***** Material for this exercise

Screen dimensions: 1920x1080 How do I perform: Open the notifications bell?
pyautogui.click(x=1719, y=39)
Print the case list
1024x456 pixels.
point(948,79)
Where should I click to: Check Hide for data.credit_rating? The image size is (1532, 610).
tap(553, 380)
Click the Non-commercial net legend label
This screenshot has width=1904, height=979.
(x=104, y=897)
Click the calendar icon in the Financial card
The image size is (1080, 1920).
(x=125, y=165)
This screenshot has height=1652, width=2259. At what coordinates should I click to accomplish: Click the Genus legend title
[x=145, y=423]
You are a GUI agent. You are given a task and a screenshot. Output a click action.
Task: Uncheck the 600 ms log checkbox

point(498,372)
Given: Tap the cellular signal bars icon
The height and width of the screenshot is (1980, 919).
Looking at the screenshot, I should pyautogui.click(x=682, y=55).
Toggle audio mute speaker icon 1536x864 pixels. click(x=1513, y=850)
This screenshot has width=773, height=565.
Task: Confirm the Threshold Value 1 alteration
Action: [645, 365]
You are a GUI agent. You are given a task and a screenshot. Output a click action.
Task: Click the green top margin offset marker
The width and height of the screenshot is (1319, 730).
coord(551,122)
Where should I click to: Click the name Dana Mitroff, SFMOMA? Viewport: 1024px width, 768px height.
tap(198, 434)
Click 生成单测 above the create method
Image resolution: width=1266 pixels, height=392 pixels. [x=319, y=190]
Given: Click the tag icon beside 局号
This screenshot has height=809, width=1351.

**********

### [Problem]
Express these lines as a JSON list of strings, one string per line, leaving out blank lines.

### [Answer for the task]
[
  "Screen dimensions: 1920x1080 How do I perform: Open the notifications bell?",
  "pyautogui.click(x=1719, y=39)",
  "Print the case list",
  "1024x456 pixels.",
  "point(948,79)",
  "Where should I click to: Check Hide for data.credit_rating? The image size is (1532, 610).",
  "tap(553, 380)",
  "Click the Non-commercial net legend label",
  "This screenshot has width=1904, height=979.",
  "(x=104, y=897)",
  "Click the calendar icon in the Financial card",
  "The image size is (1080, 1920).",
  "(x=125, y=165)",
  "This screenshot has height=1652, width=2259. At what coordinates should I click to accomplish: Click the Genus legend title",
  "[x=145, y=423]",
  "You are a GUI agent. You are given a task and a screenshot. Output a click action.",
  "Task: Uncheck the 600 ms log checkbox",
  "point(498,372)",
  "Given: Tap the cellular signal bars icon",
  "The height and width of the screenshot is (1980, 919).",
  "Looking at the screenshot, I should pyautogui.click(x=682, y=55).",
  "Toggle audio mute speaker icon 1536x864 pixels. click(x=1513, y=850)",
  "This screenshot has width=773, height=565.",
  "Task: Confirm the Threshold Value 1 alteration",
  "Action: [645, 365]",
  "You are a GUI agent. You are given a task and a screenshot. Output a click action.",
  "Task: Click the green top margin offset marker",
  "The width and height of the screenshot is (1319, 730).",
  "coord(551,122)",
  "Where should I click to: Click the name Dana Mitroff, SFMOMA? Viewport: 1024px width, 768px height.",
  "tap(198, 434)",
  "Click 生成单测 above the create method",
  "Image resolution: width=1266 pixels, height=392 pixels. [x=319, y=190]",
  "Given: Click the tag icon beside 局号",
  "This screenshot has height=809, width=1351."
]